Extinct genus of carnivores

Brachyprotoma, also known as the short-faced skunks, is an extinct genus of large skunk that inhabited Pleistocene North America, with specimens having been found from Yukon to West Virginia. There currently exists only one accepted species, Brachyprotoma obtusata.

== Description ==
Brachyprotoma obtusata is known solely from its jaws and teeth, thus postcranial elements are deduced based on the relatively similar hog-nosed skunks, but as a more robust form. The holotype, USNM 12045, is a damaged lower jaw that measures 3 cm (1.2 in) long. Brachyprotoma obtusata's jaw is considered to possess several primitive characteristics, such as the large size of Premolar $^4$ and Molar$^1$, the large size of the anterior premolars, the smaller protocone in P$^4$, the weaker metaconid in M$^1$ and the transverse elongation of M$^1$; and some more derived traits, B. obtusata has two upper and three lower premolars, having gotten rid of the anterior-most premolars.

== Etymology and Phylogeny ==
The generic name Brachyprotoma, from the Ancient Greek brachy, meaning short; and protomē, the head and neck of a decapitated animal; in reference to the holotype's robust appearance as well as the curious lack of postcranial remains. The specific name obtusata hails from the Latin obtusitas, meaning dense.
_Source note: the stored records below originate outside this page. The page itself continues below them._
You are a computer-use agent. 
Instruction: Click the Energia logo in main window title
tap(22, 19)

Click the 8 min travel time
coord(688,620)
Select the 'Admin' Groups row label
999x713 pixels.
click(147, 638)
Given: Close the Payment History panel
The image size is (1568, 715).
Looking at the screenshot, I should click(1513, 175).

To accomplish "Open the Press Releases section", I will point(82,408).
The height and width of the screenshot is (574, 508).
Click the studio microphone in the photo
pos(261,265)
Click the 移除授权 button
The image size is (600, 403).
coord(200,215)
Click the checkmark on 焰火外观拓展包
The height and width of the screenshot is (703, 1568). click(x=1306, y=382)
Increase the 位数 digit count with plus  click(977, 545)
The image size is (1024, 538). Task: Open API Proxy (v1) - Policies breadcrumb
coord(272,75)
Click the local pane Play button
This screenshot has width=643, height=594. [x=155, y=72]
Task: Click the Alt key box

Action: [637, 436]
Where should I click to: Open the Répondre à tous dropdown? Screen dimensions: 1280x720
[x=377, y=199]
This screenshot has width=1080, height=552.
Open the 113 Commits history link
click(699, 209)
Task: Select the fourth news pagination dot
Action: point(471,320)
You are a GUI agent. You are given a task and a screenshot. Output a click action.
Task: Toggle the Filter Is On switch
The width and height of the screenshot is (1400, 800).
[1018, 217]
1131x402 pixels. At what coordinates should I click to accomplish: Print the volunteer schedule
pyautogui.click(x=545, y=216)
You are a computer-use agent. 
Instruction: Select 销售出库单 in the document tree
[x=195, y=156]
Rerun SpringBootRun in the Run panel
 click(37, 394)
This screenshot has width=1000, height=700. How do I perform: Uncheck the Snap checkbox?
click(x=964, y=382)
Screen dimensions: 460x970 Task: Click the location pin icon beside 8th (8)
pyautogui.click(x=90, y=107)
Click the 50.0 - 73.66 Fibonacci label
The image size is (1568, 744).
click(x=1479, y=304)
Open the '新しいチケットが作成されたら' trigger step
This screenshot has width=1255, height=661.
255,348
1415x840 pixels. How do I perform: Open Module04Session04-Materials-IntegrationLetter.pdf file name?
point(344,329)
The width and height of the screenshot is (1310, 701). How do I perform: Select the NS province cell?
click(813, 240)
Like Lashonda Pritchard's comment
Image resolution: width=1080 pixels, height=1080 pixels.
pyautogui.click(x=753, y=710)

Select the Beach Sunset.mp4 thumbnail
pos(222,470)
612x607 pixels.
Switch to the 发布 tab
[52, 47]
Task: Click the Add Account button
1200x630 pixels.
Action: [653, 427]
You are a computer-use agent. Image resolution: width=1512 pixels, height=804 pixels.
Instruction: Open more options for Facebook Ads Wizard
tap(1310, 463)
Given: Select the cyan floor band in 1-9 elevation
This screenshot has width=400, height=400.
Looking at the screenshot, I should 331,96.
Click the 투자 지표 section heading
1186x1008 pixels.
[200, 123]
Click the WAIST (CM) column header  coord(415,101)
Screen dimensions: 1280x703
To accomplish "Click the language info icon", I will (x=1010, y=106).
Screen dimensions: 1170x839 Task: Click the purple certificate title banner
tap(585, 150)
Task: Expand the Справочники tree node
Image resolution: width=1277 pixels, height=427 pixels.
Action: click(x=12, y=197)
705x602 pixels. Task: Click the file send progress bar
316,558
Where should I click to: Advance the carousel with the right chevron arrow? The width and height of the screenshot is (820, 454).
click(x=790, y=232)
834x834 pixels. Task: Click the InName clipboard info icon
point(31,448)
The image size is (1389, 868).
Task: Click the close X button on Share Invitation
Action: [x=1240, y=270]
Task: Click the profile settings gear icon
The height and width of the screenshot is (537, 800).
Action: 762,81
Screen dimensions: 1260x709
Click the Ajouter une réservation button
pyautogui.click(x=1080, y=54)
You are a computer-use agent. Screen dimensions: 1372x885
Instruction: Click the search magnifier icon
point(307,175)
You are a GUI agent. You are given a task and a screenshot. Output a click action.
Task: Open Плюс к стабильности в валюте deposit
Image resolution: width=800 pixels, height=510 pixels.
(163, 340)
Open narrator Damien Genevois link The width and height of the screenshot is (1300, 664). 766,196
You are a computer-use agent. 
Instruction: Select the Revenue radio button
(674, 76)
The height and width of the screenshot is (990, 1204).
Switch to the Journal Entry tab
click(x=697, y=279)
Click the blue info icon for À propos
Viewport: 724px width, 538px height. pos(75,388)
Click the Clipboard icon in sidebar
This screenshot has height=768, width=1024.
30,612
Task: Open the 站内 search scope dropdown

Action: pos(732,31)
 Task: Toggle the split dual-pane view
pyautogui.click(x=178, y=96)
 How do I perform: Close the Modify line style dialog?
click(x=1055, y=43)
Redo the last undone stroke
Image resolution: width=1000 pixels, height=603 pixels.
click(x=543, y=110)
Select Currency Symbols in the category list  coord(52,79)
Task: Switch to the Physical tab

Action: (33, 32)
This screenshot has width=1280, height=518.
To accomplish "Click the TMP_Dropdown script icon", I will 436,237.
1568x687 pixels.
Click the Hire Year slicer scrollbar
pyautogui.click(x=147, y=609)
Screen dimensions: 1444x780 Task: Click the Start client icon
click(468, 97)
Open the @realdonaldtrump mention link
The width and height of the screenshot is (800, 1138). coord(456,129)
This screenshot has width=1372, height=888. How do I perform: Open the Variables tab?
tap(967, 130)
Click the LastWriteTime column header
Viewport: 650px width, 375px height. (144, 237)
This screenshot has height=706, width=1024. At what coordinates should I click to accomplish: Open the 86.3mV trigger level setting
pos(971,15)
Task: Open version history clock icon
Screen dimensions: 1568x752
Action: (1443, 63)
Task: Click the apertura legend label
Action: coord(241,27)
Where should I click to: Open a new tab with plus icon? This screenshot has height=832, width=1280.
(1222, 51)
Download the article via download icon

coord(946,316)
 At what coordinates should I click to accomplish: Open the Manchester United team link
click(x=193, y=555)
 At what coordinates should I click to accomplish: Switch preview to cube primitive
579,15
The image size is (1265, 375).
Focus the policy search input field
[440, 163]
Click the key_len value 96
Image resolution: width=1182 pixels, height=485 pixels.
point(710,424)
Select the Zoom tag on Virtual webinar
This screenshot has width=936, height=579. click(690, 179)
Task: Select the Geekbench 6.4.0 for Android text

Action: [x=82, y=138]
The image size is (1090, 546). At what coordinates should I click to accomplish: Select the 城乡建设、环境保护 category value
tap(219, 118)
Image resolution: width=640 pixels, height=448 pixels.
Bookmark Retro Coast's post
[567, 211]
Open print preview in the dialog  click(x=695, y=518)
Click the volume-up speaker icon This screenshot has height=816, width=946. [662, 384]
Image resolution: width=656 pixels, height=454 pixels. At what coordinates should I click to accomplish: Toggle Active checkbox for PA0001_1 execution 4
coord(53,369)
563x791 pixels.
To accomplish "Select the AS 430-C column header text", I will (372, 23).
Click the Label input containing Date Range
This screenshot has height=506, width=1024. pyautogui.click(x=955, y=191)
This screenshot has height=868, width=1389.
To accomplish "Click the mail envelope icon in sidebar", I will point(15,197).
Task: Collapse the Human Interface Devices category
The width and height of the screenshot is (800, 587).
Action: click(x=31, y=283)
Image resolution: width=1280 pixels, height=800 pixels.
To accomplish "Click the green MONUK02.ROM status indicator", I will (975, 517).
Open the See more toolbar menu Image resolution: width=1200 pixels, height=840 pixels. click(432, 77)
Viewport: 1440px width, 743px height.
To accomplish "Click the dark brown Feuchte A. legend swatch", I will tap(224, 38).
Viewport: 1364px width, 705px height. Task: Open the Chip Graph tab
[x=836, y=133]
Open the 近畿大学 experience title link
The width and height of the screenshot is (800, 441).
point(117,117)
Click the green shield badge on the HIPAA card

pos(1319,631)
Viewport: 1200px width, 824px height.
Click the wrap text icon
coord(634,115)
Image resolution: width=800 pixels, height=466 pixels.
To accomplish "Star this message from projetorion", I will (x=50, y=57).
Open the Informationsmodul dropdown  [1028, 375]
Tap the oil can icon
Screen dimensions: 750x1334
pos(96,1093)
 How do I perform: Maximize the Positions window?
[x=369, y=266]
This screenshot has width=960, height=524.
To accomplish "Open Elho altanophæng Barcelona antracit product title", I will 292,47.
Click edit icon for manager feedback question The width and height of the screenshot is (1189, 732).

The precise phylogenetic relationships of Brachyprotoma within Mephitidae remain controversial, it shares a dental formula with Promephitis hootoni, while its P$^4$ shares more characteristics with those in the genus Mephitis. As of Wang et al. 2005, Brachyprotoma obtusata was recovered as a more derived skunk:

== Extinction ==
It is unclear why Brachyprotoma obtusata went extinct along with the North American megafauna, there are several present specimens in the Bonneville Basin, Utah, circa 24.000 to 18.000 years ago. However, the species is absent in more recent strata; where only generalists remain, suggesting some degree of specialization in Brachyprotoma obtusata, perhaps related to the megafauna itself.